Bis ich SIE traf. Eine Mutter wie ich, eine Frau wie ich. Auf einmal merke ich, wie gut es tut, sich einfach mal kurz per WhatsApp auszukotzen, wenn das Kind nicht schläft oder der Mann die Wäsche in der Waschmaschine vergessen hat. Wie gut es tut, loszuwerden, dass man heute richtig scheiße zu seinem Kind war, weil man die vierte Nacht hintereinander nicht gescheit geschlafen hat und natürlich auch nicht vernünftig genug war, früh ins Bett zu gehen. Wie gut es tut, gefragt zu werden: "Magst du auch einen Baileys in deinen Kaffee? Ich brauch das grad!" Wir tauschen uns aus darüber, wie schwer es ist, wenn man wenig bis kaum Unterstützung hat.
Dieses verhängnisvolle Eltern-Nicht-Eltern-Ding
Und ich merke, dass das Eltern-Nicht-Eltern-Ding doch beginnt, mich auf eine Art von meinen Freunden zu trennen. Dass ich beginne, nicht mehr nur aus der Notwendigkeit heraus, sondern aus Neugier und Freude, Lust an Treffen mit anderen Müttern zu haben. Vielleicht eine normale Entwicklung. Aber auch dem mangelnden Interesse meiner Freunde geschuldet. Ich merke, wie die Last des Perfekt-sein-Müssens, das auf Müttern ruht, mich so sehr eingenommen hat, dass ich nicht einmal ehrlich zu meinen Freunden und Freundinnen war. Dass ich, ohne es zu merken, so sehr dem Idealbild entsprechen wollte, das ich selbst von mir als Mutter habe, dass ich nie wirklich gesagt habe, wenn es schwer war oder ich mit etwas nicht wirklich weiter wusste. Alles habe ich mit mir ausgemacht und mit meinem Partner besprochen. Das hat auch gut funktioniert, aber man kapselt sich damit auch ab und schafft sich seine eigene kleine Welt. Etwas, das ich eigentlich nie wollte.
Erst indem ich einer ehrlichen Mutter begegnet bin, die zu ihren Schwächen steht und zu dem, was sie nicht leisten kann, beginne ich aufzutauen und merke, dass ich auch nur ein Mensch bin. Der Fehler macht, der nicht immer gleich leistungsfähig ist, der nicht immer seinen eigenen Ansprüchen gerecht wird. Und darüber zu sprechen, nach all den Gesprächen über Kuchen und Nasensprays und Nahrungsergänzungsmittel und all den anderen Scheiß, der mich so gar nicht interessiert, endlich mal wieder ein normales Gespräch zu führen, auf meine Art, das tut so gut.

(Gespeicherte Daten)
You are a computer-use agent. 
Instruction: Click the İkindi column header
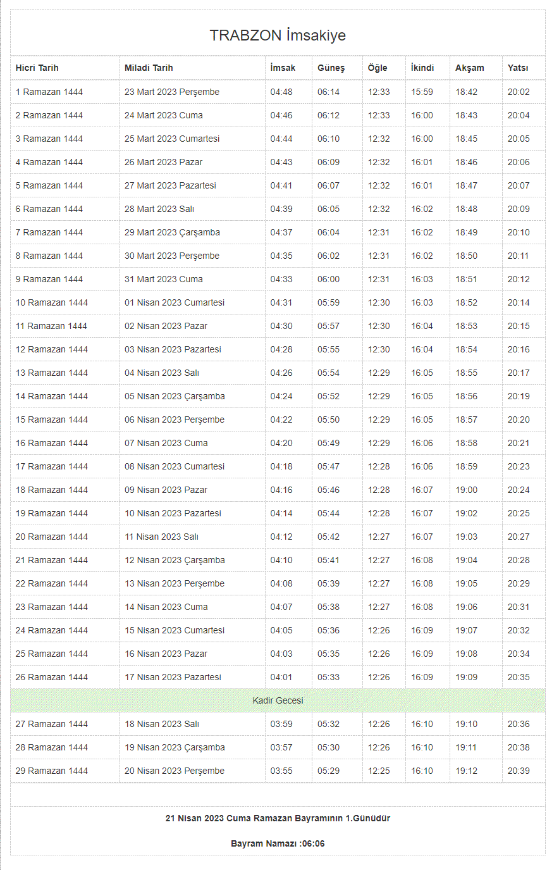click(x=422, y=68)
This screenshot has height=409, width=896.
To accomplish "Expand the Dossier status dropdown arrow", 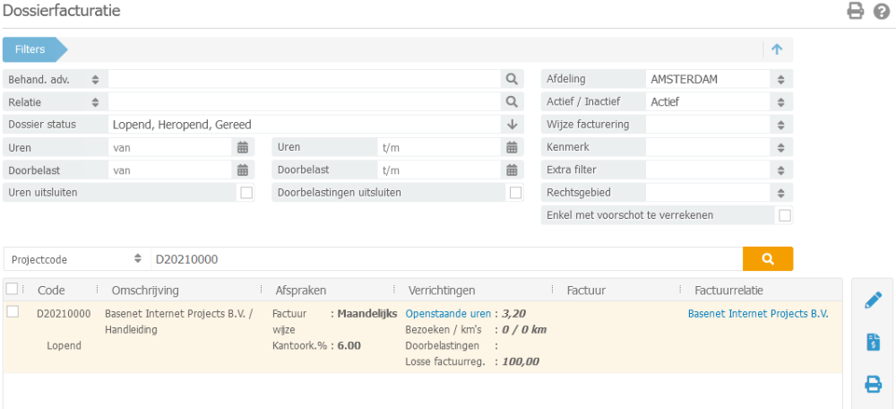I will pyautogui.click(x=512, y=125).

#### Aufgabe
Beantworten Sie anhand des Auszugs die folgenden Fragen knapp:
1. Worüber tauschen sich die beiden Mütter aus?
2. Mit wem hat die Verfasserin alles besprochen, statt sich ihren Freunden anzuvertrauen?
3. Welche drei Gesprächsthemen werden als solche genannt, die die Verfasserin nicht interessieren?
Die Daten sind eigenständiges Material und gehören nicht zum Auszug.

#### Lösung
1. Darüber, wie schwer es ist, wenn man wenig bis kaum Unterstützung hat.
2. Mit ihrem Partner.
3. Kuchen, Nasensprays und Nahrungsergänzungsmittel.